> WHAT IS REQUIRED: Could you write out every entry exactly as it stands?

Top of RECORDS SHOWN

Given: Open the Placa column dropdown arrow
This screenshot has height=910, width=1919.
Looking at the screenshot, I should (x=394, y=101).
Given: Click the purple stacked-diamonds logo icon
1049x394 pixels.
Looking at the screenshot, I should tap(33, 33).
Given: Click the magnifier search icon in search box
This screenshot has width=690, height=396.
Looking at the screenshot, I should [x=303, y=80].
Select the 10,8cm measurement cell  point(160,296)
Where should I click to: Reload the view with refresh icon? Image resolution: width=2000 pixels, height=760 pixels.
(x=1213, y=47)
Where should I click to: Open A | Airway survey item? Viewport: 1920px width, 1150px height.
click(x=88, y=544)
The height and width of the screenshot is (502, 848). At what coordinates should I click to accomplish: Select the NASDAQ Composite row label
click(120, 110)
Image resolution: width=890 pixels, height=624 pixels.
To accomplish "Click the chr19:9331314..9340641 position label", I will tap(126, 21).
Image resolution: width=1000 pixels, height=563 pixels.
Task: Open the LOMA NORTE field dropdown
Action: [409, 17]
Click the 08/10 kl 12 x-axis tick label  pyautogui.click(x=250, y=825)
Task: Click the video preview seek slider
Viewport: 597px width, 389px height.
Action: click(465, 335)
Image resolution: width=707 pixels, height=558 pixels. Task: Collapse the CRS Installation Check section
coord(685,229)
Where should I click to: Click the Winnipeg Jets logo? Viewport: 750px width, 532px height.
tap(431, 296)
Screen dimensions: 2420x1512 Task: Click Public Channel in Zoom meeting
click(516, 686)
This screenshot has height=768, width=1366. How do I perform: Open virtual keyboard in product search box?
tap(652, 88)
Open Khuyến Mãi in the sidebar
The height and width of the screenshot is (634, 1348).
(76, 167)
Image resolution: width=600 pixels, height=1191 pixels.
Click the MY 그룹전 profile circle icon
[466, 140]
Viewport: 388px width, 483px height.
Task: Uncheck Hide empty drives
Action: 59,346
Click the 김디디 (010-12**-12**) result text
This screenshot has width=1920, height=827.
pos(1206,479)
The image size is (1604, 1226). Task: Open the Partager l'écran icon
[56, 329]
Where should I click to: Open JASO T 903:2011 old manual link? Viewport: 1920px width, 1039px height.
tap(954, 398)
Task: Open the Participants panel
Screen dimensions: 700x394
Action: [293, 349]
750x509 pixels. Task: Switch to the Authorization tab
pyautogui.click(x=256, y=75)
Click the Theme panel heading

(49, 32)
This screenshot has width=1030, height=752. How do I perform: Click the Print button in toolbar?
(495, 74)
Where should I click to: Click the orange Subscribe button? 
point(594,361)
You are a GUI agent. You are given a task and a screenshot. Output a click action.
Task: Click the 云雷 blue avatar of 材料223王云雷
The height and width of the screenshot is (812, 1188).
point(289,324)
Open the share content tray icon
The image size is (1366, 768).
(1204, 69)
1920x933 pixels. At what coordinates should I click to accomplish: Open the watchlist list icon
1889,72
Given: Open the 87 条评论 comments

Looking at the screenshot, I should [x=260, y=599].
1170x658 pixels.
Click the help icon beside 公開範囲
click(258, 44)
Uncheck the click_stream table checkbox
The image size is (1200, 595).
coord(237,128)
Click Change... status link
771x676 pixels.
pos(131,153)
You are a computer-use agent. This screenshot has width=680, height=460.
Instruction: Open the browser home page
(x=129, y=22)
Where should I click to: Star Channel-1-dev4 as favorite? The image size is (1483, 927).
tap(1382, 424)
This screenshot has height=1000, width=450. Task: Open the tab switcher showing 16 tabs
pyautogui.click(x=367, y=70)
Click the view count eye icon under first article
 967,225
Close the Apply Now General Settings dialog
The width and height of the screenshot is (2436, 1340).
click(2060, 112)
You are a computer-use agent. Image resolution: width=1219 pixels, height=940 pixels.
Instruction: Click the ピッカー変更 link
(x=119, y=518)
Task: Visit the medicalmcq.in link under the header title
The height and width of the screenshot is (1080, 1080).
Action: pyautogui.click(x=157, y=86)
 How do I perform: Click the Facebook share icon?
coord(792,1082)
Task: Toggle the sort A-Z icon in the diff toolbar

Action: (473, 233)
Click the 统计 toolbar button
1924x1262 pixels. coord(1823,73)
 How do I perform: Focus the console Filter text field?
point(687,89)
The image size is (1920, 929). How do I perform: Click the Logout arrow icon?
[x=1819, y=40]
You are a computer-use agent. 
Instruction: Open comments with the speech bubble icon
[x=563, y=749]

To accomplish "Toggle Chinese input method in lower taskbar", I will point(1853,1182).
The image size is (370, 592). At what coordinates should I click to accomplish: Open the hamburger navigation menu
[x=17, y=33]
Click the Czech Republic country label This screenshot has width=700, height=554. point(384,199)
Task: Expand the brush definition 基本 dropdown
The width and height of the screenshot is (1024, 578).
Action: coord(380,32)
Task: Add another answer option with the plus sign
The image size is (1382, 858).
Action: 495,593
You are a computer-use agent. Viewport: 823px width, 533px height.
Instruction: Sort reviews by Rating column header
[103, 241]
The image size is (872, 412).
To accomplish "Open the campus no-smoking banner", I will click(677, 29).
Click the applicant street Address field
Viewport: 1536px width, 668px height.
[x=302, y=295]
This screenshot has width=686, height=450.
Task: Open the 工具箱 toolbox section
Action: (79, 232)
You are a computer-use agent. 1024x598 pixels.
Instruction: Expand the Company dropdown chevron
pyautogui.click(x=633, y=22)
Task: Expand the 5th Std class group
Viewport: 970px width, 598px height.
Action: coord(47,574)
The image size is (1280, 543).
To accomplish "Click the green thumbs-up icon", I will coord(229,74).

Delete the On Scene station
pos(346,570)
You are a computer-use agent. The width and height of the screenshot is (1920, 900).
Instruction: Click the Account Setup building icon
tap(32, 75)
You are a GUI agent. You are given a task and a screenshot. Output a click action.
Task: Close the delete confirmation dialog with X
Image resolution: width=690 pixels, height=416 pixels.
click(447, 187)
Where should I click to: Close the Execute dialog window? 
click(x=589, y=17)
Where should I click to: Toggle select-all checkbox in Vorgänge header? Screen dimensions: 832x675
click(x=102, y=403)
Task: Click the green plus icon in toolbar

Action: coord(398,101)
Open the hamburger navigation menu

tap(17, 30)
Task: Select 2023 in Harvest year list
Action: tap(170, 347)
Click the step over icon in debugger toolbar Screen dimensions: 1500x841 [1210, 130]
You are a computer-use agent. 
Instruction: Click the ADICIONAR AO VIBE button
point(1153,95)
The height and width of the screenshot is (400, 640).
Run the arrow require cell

Bottom of RECORDS SHOWN

> EXERCISE SOLUTION:
Given: Open the Placa column dropdown arrow
This screenshot has height=910, width=1919.
Looking at the screenshot, I should (x=394, y=101).
Given: Click the purple stacked-diamonds logo icon
1049x394 pixels.
Looking at the screenshot, I should tap(33, 33).
Given: Click the magnifier search icon in search box
This screenshot has width=690, height=396.
Looking at the screenshot, I should [x=303, y=80].
Select the 10,8cm measurement cell  point(160,296)
Where should I click to: Reload the view with refresh icon? Image resolution: width=2000 pixels, height=760 pixels.
(x=1213, y=47)
Where should I click to: Open A | Airway survey item? Viewport: 1920px width, 1150px height.
click(x=88, y=544)
The height and width of the screenshot is (502, 848). At what coordinates should I click to accomplish: Select the NASDAQ Composite row label
click(120, 110)
Image resolution: width=890 pixels, height=624 pixels.
To accomplish "Click the chr19:9331314..9340641 position label", I will tap(126, 21).
Image resolution: width=1000 pixels, height=563 pixels.
Task: Open the LOMA NORTE field dropdown
Action: [409, 17]
Click the 08/10 kl 12 x-axis tick label  pyautogui.click(x=250, y=825)
Task: Click the video preview seek slider
Viewport: 597px width, 389px height.
Action: click(465, 335)
Image resolution: width=707 pixels, height=558 pixels. Task: Collapse the CRS Installation Check section
coord(685,229)
Where should I click to: Click the Winnipeg Jets logo? Viewport: 750px width, 532px height.
tap(431, 296)
Screen dimensions: 2420x1512 Task: Click Public Channel in Zoom meeting
click(516, 686)
This screenshot has height=768, width=1366. How do I perform: Open virtual keyboard in product search box?
tap(652, 88)
Open Khuyến Mãi in the sidebar
The height and width of the screenshot is (634, 1348).
(76, 167)
Image resolution: width=600 pixels, height=1191 pixels.
Click the MY 그룹전 profile circle icon
[466, 140]
Viewport: 388px width, 483px height.
Task: Uncheck Hide empty drives
Action: 59,346
Click the 김디디 (010-12**-12**) result text
This screenshot has width=1920, height=827.
pos(1206,479)
The image size is (1604, 1226). Task: Open the Partager l'écran icon
[56, 329]
Where should I click to: Open JASO T 903:2011 old manual link? Viewport: 1920px width, 1039px height.
tap(954, 398)
Task: Open the Participants panel
Screen dimensions: 700x394
Action: [293, 349]
750x509 pixels. Task: Switch to the Authorization tab
pyautogui.click(x=256, y=75)
Click the Theme panel heading

(49, 32)
This screenshot has width=1030, height=752. How do I perform: Click the Print button in toolbar?
(495, 74)
Where should I click to: Click the orange Subscribe button? 
point(594,361)
You are a GUI agent. You are given a task and a screenshot. Output a click action.
Task: Click the 云雷 blue avatar of 材料223王云雷
The height and width of the screenshot is (812, 1188).
point(289,324)
Open the share content tray icon
The image size is (1366, 768).
(1204, 69)
1920x933 pixels. At what coordinates should I click to accomplish: Open the watchlist list icon
1889,72
Given: Open the 87 条评论 comments

Looking at the screenshot, I should [x=260, y=599].
1170x658 pixels.
Click the help icon beside 公開範囲
click(258, 44)
Uncheck the click_stream table checkbox
The image size is (1200, 595).
coord(237,128)
Click Change... status link
771x676 pixels.
pos(131,153)
You are a computer-use agent. This screenshot has width=680, height=460.
Instruction: Open the browser home page
(x=129, y=22)
Where should I click to: Star Channel-1-dev4 as favorite? The image size is (1483, 927).
tap(1382, 424)
This screenshot has height=1000, width=450. Task: Open the tab switcher showing 16 tabs
pyautogui.click(x=367, y=70)
Click the view count eye icon under first article
 967,225
Close the Apply Now General Settings dialog
The width and height of the screenshot is (2436, 1340).
click(2060, 112)
You are a computer-use agent. Image resolution: width=1219 pixels, height=940 pixels.
Instruction: Click the ピッカー変更 link
(x=119, y=518)
Task: Visit the medicalmcq.in link under the header title
The height and width of the screenshot is (1080, 1080).
Action: pyautogui.click(x=157, y=86)
 How do I perform: Click the Facebook share icon?
coord(792,1082)
Task: Toggle the sort A-Z icon in the diff toolbar

Action: (473, 233)
Click the 统计 toolbar button
1924x1262 pixels. coord(1823,73)
 How do I perform: Focus the console Filter text field?
point(687,89)
The image size is (1920, 929). How do I perform: Click the Logout arrow icon?
[x=1819, y=40]
You are a computer-use agent. 
Instruction: Open comments with the speech bubble icon
[x=563, y=749]

To accomplish "Toggle Chinese input method in lower taskbar", I will point(1853,1182).
The image size is (370, 592). At what coordinates should I click to accomplish: Open the hamburger navigation menu
[x=17, y=33]
Click the Czech Republic country label This screenshot has width=700, height=554. point(384,199)
Task: Expand the brush definition 基本 dropdown
The width and height of the screenshot is (1024, 578).
Action: coord(380,32)
Task: Add another answer option with the plus sign
The image size is (1382, 858).
Action: 495,593
You are a computer-use agent. Viewport: 823px width, 533px height.
Instruction: Sort reviews by Rating column header
[103, 241]
The image size is (872, 412).
To accomplish "Open the campus no-smoking banner", I will click(677, 29).
Click the applicant street Address field
Viewport: 1536px width, 668px height.
[x=302, y=295]
This screenshot has width=686, height=450.
Task: Open the 工具箱 toolbox section
Action: (79, 232)
You are a computer-use agent. 1024x598 pixels.
Instruction: Expand the Company dropdown chevron
pyautogui.click(x=633, y=22)
Task: Expand the 5th Std class group
Viewport: 970px width, 598px height.
Action: coord(47,574)
The image size is (1280, 543).
To accomplish "Click the green thumbs-up icon", I will coord(229,74).

Delete the On Scene station
pos(346,570)
You are a computer-use agent. The width and height of the screenshot is (1920, 900).
Instruction: Click the Account Setup building icon
tap(32, 75)
You are a GUI agent. You are given a task and a screenshot. Output a click action.
Task: Close the delete confirmation dialog with X
Image resolution: width=690 pixels, height=416 pixels.
click(447, 187)
Where should I click to: Close the Execute dialog window? 
click(x=589, y=17)
Where should I click to: Toggle select-all checkbox in Vorgänge header? Screen dimensions: 832x675
click(x=102, y=403)
Task: Click the green plus icon in toolbar

Action: coord(398,101)
Open the hamburger navigation menu

tap(17, 30)
Task: Select 2023 in Harvest year list
Action: tap(170, 347)
Click the step over icon in debugger toolbar Screen dimensions: 1500x841 [1210, 130]
You are a computer-use agent. 
Instruction: Click the ADICIONAR AO VIBE button
point(1153,95)
The height and width of the screenshot is (400, 640).
Run the arrow require cell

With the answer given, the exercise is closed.